Esta é a proposta do Apocalipse, a de que vivamos como Jesus viveu para que encerremos em nossa história a necessidade de evoluir pelos impactos das dores e dos sofrimentos, aderindo a uma proposta clara de amor.

…poder para todo o sempre; trata-se de uma expressão que quer dizer “domínio pelo séculos dos séculos”, dizendo sobre um poder sobre o tempo, sobre todas as coisas transitórias.

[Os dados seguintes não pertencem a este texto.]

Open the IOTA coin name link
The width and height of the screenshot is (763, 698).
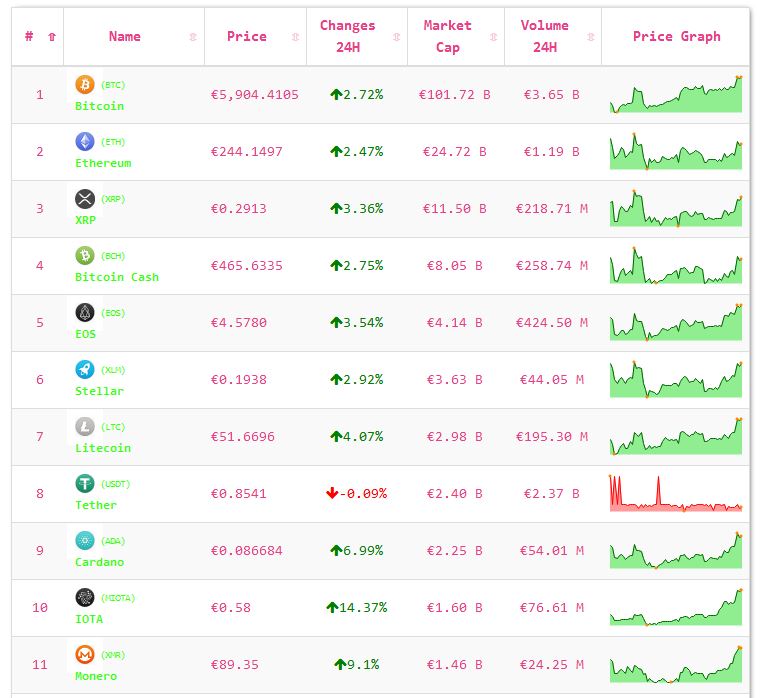tap(89, 619)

Deus tem este poder, pois é o Autor do tempo, Existe e Cria antes dele. Quando nos ajustarmos plenamente a Deus, o tempo será relativo para nós também, transcenderemos às dimensões tempo e espaço com naturalidade. Não é difícil compreender isto, o amor, que é o Sentimento Divino por Excelência, mesmo que nós ainda não o compreendamos, mesmo no nível baixo de nossa realidade, transcende ao que entendemos como tempo; de outra forma, quando nos integramos em uma tarefa com dedicação e unidade de alma, a realizamos da melhor forma e nem notamos o tempo passar… São experiências que em nosso campo ainda restrito podemos confirmar a relatividade de tudo que é criado como instrumento de didática para a nossa realização evolutiva.

1 João, 14: 9

2 XAVIER, Francisco C./ André Luiz (Espírito). Nosso Lar, 41ª ed. Rio de Janeiro: FEB, 1994; Comentário de Lísias no cap.12.